HONG KONG, June 7 (Reuters) -

China's blue-chip stocks dropped on Wednesday as investor sentiment was hit by worse-than-expected May export data, while Hong Kong tech stocks jumped, encouraged by U.S. Secretary of State Antony Blinken's plan to visit China in the coming weeks.

** China's blue-chip CSI 300 Index fell 0.49%, while the Shanghai Composite Index edged up 0.08%.

** Hong Kong's Hang Seng Index rose 0.80%, and the Hang Seng China Enterprises Index gained 0.95%.

** China saw its May exports slump 7.5% year-on-year, much larger than the forecast 0.4% fall and the biggest decline since January.

** Imports fell by 4.5%, compared with a 7.9% decline in April.

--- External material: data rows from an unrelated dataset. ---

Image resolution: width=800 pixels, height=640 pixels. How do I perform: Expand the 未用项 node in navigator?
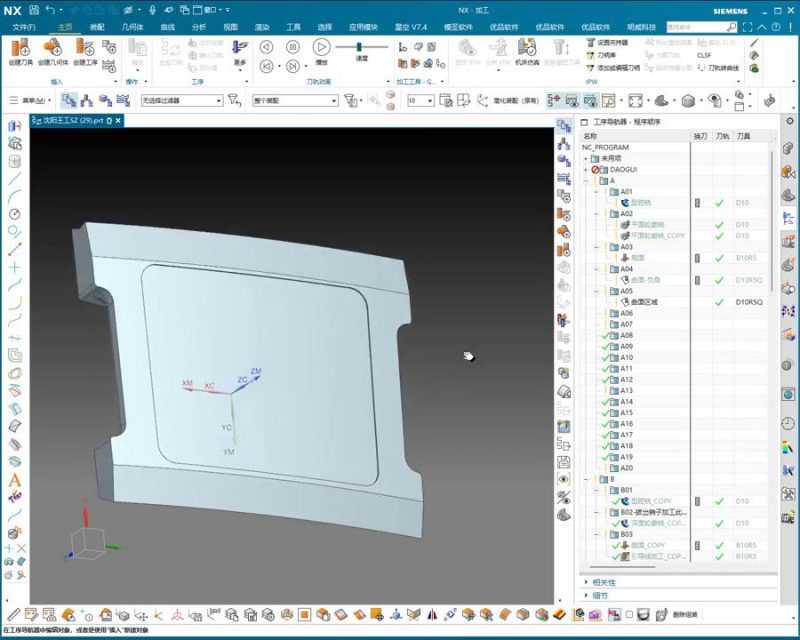coord(586,158)
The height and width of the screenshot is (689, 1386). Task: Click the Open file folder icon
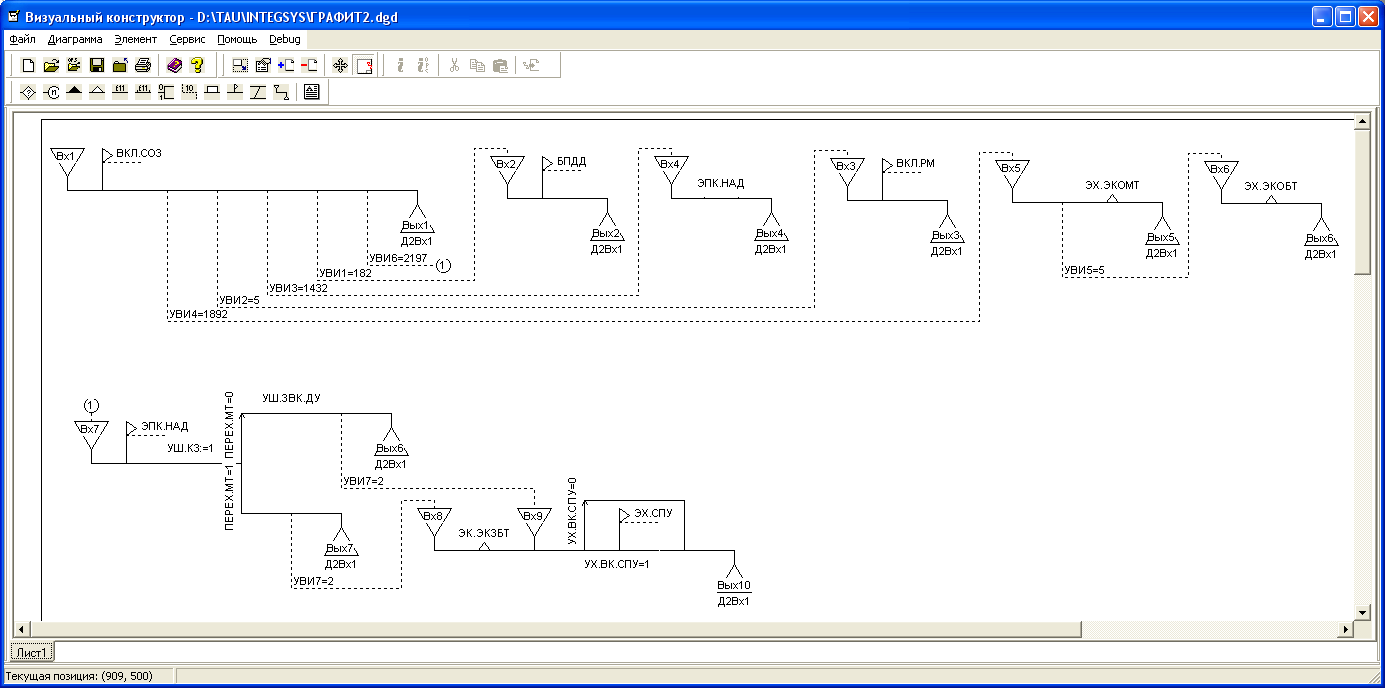tap(51, 66)
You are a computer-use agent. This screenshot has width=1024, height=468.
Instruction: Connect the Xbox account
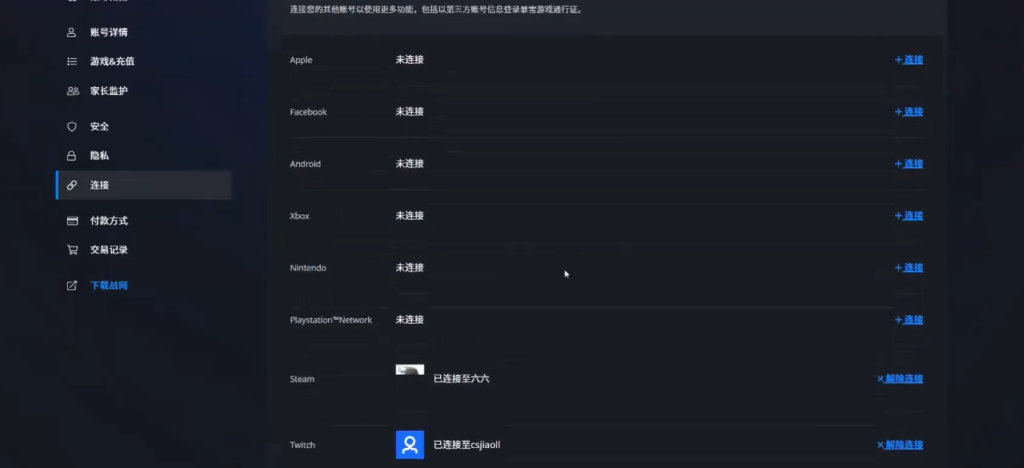(909, 216)
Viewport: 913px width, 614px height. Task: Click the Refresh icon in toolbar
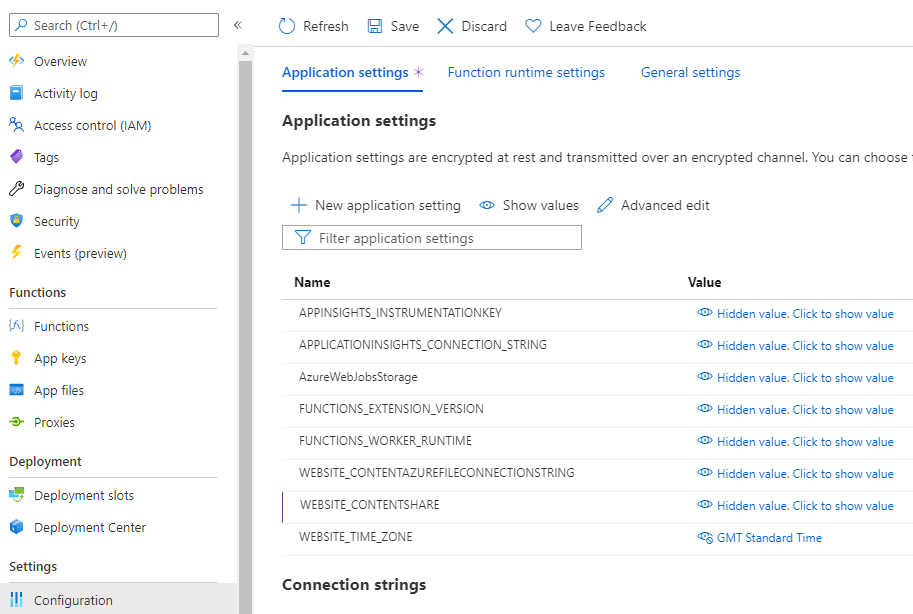coord(287,26)
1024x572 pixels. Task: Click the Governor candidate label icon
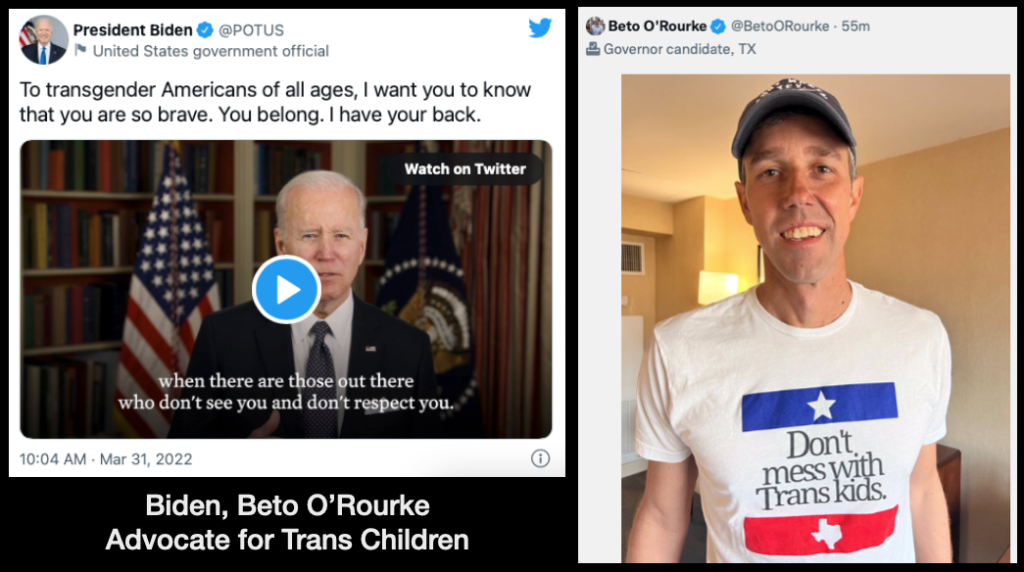click(593, 48)
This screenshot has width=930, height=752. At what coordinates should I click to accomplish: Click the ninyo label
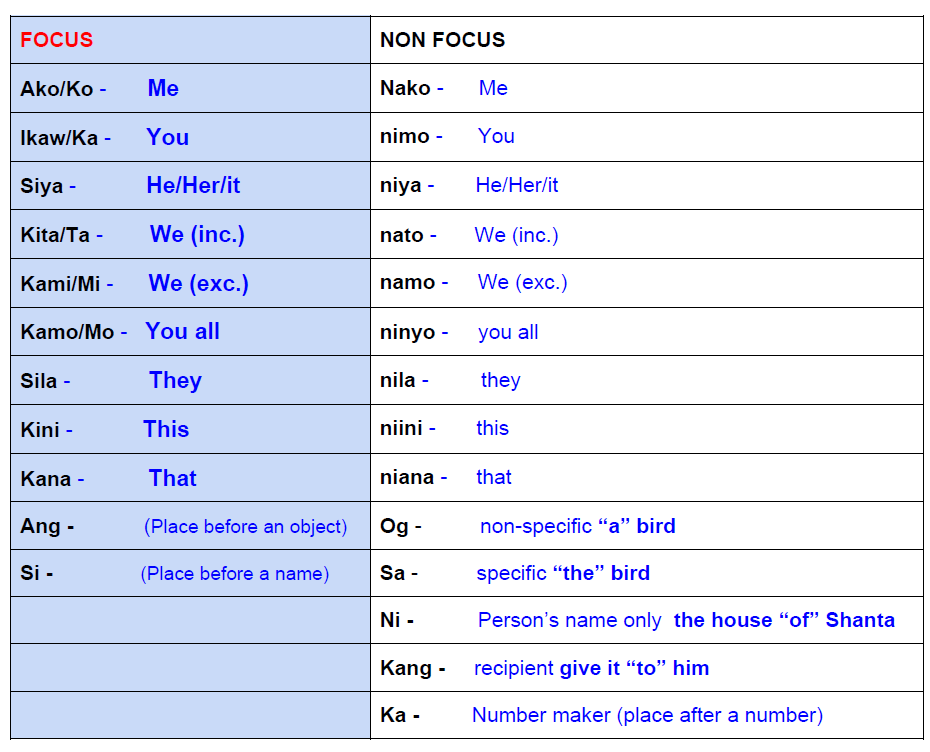tap(407, 332)
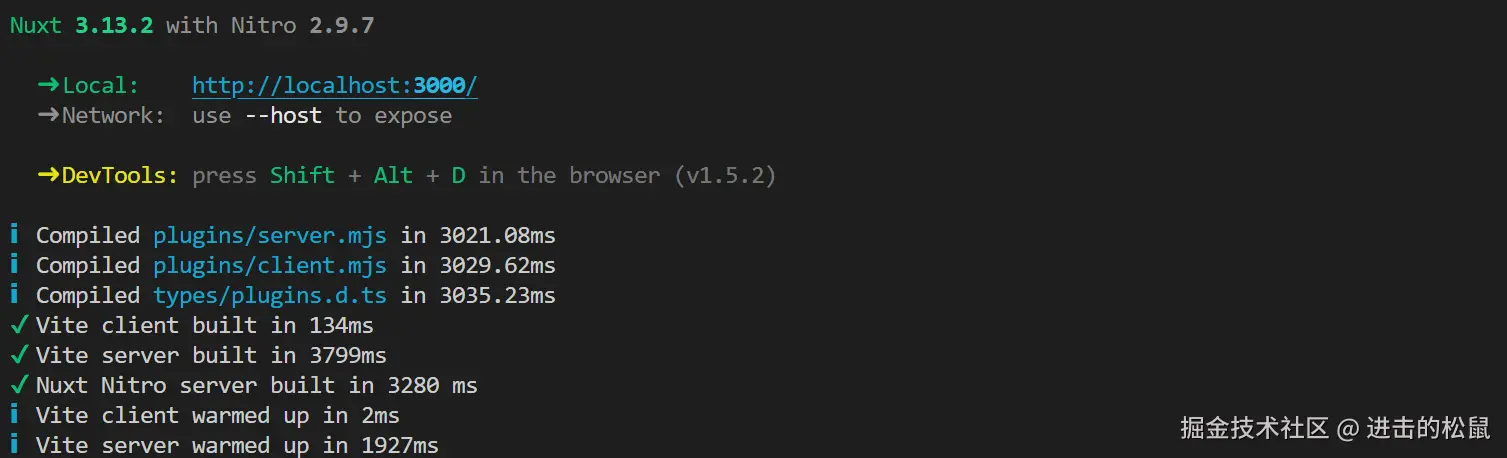This screenshot has height=458, width=1507.
Task: Select the Nitro 2.9.7 version number
Action: (x=341, y=26)
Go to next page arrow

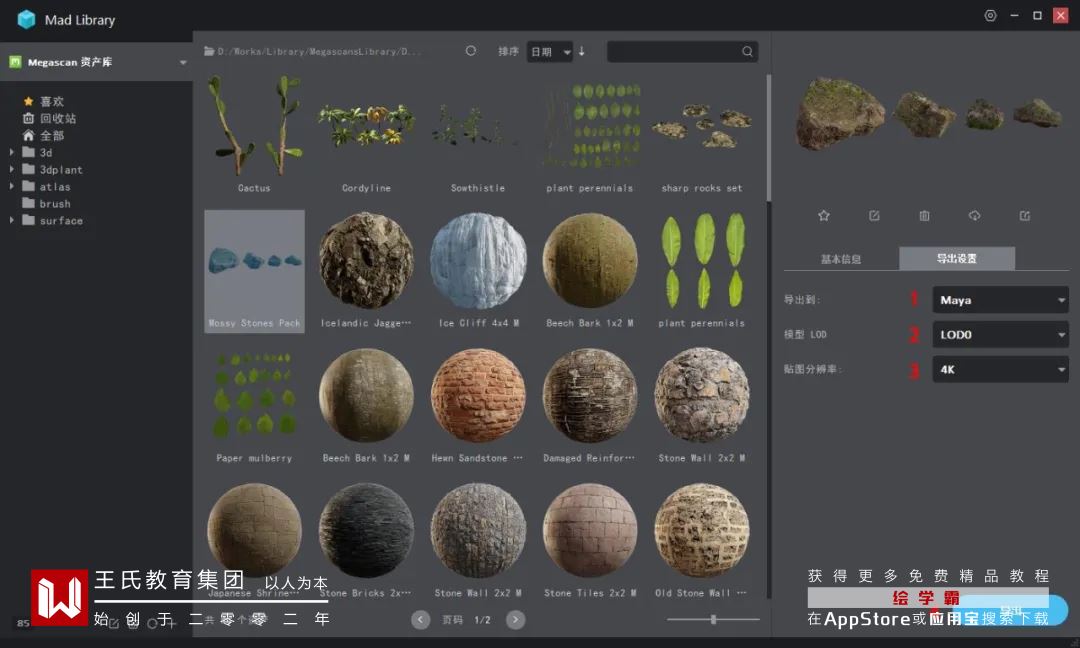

** "Looking forward, exports are likely to shrink further on a high base, the deepening global manufacturing downturn and intensifying trade sanctions from the West" said Nomura analysts in a note.

** "Falling domestic demand will likely continue to limit imports," they said.

** Blinken will travel to China in the next few weeks, an official said on Tuesday.

** The visit is intended by Washington to be a major step toward what President Joe Biden has called a "thaw" in relations between the world's two largest economies.

** "This is a positive sign. The tension between the U.S. and China is likely to be eased," said Dickie Wong, executive director of research at Kingston Securities.

** Tech giants listed in Hong Kong rebounded 2.3% following overnight gains in Chinese American Depositary Receipts.

** Policy stimulus hopes spurred Hong Kong-listed mainland property developers to rise another 0.3%.

** Financial regulatory bodies in many cities have recently conducted research on local credit demand, bad debts and feedback on the real estate market, local media reported.

** Reuters reported a self-regulatory body overseen by the country's central bank has told major state-owned banks to lower dollar deposit interest rates to bolster China's yuan.

** In A-shares, bluechip Contemporary Amperex Technology Co. slumped 5.5% after Morgan Stanley downgraded the Chinese battery giant to underweight, citing fierce price competition and geopolitical headwinds. (Reporting by Summer Zhen; Editing by Sohini Goswami and Nivedita Bhattacharjee)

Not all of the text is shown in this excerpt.